Thanks for including me on the ride. Can’t wait to see you in September.
Rebecca
Congratulations, Gail. What wonderful news! Life is full of these strange twists, isn’t it? A scary diagnosis leads to a book contract. Best of luck and thanks for Bare Breasted Mama.
That we will miss your column is a serious understatement. So exciting, though,that it has led to bigger, better, much-deserved success! We will be on the lookout for your Boston-area book tour!
I know the book will do well, Gail, and you’ll help a lot of people – yea, you!
So, we lost a columnist and gain a novelist? he he, not a bad deal. I just know your novel is going to be held in millions of woman’s hands and touch their lives as you have touched ours already…congratulations!!!!
Shannon
Gail, You are the most profound writer of our time. Cannot wait to read your reflections on mortality, marriage, and anything else you deem worthy to reflect on. My academic background is in philosophy and you stand right up there with the best Existential writers; Heidegger, Sartre,
Camus. You will go down on literary history as a brilliant writer, which we need culturally and literary-wise. You remind me of George Eliot and then Brontes, with a very modern, elegant twist and very psychologically acute. This column is the best of all, You are a great writer and human being. I wish you could keep sharing but God Bless You in your next endeavor as novelist par ezcellence. Love you, Gail
From Judi Gail
existential writers
Gail,
I can’t wait to read your book. Your wonderful title says it all. I have no doubt your words will resonate with many thousands of women, husbands and families. Jessica
Such wonderful, happy news! Congratulations, Gail!
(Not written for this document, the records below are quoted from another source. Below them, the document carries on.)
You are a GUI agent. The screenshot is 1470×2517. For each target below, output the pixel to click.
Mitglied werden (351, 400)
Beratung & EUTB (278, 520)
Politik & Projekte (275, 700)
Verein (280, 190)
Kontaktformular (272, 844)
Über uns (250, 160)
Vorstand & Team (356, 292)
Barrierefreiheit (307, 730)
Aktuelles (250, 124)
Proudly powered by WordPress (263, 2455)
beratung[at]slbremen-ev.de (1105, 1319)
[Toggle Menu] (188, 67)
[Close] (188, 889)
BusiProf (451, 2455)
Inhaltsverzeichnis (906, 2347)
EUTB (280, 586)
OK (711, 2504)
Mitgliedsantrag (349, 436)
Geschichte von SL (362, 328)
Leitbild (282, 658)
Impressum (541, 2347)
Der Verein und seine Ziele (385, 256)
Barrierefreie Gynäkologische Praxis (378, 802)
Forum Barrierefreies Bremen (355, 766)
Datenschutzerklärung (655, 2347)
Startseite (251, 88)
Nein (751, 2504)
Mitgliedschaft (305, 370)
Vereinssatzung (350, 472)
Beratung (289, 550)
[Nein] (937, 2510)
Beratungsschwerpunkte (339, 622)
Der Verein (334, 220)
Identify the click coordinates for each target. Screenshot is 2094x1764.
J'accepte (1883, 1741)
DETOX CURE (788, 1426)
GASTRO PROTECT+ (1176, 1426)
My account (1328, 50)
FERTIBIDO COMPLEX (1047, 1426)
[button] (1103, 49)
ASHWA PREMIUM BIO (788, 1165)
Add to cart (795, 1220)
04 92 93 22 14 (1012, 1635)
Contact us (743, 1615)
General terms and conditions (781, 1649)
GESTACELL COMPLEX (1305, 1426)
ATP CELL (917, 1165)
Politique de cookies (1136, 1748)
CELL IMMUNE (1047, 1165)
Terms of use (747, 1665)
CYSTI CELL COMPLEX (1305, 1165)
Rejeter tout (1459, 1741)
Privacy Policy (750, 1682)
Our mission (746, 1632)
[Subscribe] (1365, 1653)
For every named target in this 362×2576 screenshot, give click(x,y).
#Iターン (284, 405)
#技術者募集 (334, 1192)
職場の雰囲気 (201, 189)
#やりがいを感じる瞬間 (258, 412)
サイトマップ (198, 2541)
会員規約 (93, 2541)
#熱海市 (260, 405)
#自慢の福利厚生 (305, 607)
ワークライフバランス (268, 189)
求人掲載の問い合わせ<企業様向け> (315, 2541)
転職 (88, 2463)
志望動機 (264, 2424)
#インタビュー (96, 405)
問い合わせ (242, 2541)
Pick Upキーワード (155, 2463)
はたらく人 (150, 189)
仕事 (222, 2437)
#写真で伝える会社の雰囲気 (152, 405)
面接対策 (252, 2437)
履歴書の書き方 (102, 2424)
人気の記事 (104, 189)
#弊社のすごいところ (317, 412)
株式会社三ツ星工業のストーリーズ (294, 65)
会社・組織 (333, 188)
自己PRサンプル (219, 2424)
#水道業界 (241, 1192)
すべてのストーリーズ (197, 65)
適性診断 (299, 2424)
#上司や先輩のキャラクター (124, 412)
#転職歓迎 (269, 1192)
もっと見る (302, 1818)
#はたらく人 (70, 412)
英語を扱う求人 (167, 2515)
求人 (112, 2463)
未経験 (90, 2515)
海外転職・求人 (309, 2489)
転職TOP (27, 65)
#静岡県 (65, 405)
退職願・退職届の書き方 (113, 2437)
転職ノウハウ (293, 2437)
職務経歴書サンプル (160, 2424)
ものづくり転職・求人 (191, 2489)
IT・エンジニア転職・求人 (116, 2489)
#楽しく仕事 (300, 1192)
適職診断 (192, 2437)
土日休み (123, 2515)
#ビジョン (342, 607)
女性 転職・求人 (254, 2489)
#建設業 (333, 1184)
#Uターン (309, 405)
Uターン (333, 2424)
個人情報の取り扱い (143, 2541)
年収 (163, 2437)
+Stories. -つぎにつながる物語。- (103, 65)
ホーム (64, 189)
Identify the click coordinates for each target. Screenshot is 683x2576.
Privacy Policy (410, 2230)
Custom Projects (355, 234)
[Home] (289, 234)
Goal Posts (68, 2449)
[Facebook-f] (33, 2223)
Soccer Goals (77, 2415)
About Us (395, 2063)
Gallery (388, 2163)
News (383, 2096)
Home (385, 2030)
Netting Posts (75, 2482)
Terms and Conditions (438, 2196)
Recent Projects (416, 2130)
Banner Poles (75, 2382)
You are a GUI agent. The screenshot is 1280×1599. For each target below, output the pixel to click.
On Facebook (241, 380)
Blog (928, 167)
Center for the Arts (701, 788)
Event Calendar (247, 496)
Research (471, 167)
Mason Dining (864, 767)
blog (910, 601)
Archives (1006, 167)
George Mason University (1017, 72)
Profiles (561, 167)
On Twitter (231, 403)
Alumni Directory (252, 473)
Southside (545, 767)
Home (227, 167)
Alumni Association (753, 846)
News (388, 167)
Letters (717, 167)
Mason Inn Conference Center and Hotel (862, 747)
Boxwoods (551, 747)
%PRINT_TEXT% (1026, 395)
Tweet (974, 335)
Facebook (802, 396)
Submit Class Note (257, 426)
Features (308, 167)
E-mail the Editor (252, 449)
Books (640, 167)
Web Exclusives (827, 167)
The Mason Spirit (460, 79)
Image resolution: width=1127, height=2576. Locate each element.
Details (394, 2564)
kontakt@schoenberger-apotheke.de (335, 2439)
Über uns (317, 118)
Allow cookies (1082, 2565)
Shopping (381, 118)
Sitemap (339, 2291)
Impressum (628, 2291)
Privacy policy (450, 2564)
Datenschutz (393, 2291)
You go, Girl. ! You are the best. AUTHOR! AUTHOR! I can’t wait to read your book and keep your fans up on your literary plans. Your words already have touched so many. Keep writing. JGB
I’m so thrilled for you Gail. With your talent, determination, feng shuied writing space, perserverance, moxy, and rich life experiences, you’ve succeeded to publish a book. Thank you for opening yourself up and laying yourself bare for others to read. So many will be touched by your writing. I’ve been.
Sherrie
Well done, Gail. You deserve this next step, big time.
Gail, my dear,
Never did I doubt that the literary world would open up to envelop you when the time was right, because you’re too good a writer, with too much to share, to be denied.
Your fans will not leave you alone, I am sure, but remember that some of us were your fans from the very beginning, for all the right reasons.
Keep living and loving life!
Jim
Gail,
It’s so wonderful to watch you blossom. I feel blessed to have met you in person when you were out West. Thanks for keeping all of us real.
Yes, your fans are eagerly awaiting The Book.